Continuous improvements in employment prospects could be subduing wage growth, according to the latest Labour Market Outlook from the CIPD, as employers are under “no pressure to increase salaries”.

Basic pay is expected to grow by just 1.8 per cent this year, down from 2 per cent in the previous quarter, with employers benefitting from a strong supply of labour and low inflation rates.

The quarter’s net employment balance – the difference between the proportion of employers expecting to increase headcount and those who will reduce it – increased slightly from +24 to +25.

But a significant confidence boost in the manufacturing and production sector saw the balance rise from +28 to +51, compared to the previous quarter.

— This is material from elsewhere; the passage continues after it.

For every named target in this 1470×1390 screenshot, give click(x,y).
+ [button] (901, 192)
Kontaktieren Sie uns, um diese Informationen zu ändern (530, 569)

Gerwyn Davies, labour market analyst for the CIPD said: “The proportion of people switching jobs remains well below pre-recession levels despite recent increases, while labour supply remains strong, especially from migrants, welfare claimants entering the labour market and older workers staying in work for longer.

“In addition, word has spread that inflation is expected to remain very low this year so it’s no surprise many employers are hitting the pause button on pay.”

When asked why employers were unable to meet the Bank of England’s inflation rate target of 2 per cent in their pay awards, private sector employers were more likely to cite having no recruitment or retention pressures (25 per cent), the national minimum wage (20 per cent) and the low rate of inflation/cost of living (15 per cent), as reasons why wage growth remained weak.

Davies said that “stable” had become the new “ambition” for both individuals and businesses, after the effects of the recession, which could go some way to explaining the UK’s productivity woes.

“Interestingly, we’re not seeing a massive backlash from employees on this [low wage growth]; who seem content with the arrangement and happy just to be in work and receiving a regular wage; even if it isn’t as high as they would like,” he said.

The CIPD is calling on the newly elected government to encourage employers to invest in skills and improve workplace productivity.

“Business investment remains strong on average, yet overall levels of training spend are falling,” Davies said.

“More employers need to re-allocate spending towards workforce development in order to deliver the productivity improvements that are essential to achieve higher levels of pay growth.”

Stewart Segal, chief executive of Association of Employment and Learning Providers (AELP), said skills and employment would continue to be a driver behind a sustained economic recovery.

“We welcome that employment and skills were at the centre of the government’s manifesto because there is a proven return on investment in these programmes in terms of the economy, business competitiveness and wage growth for people in sustainable employment,” he said.

REC chief executive Kevin Green added: “However, we need to convince the new government to adopt a sensible and balanced approach to immigration so that UK businesses can hire the talent and skills they need to succeed.”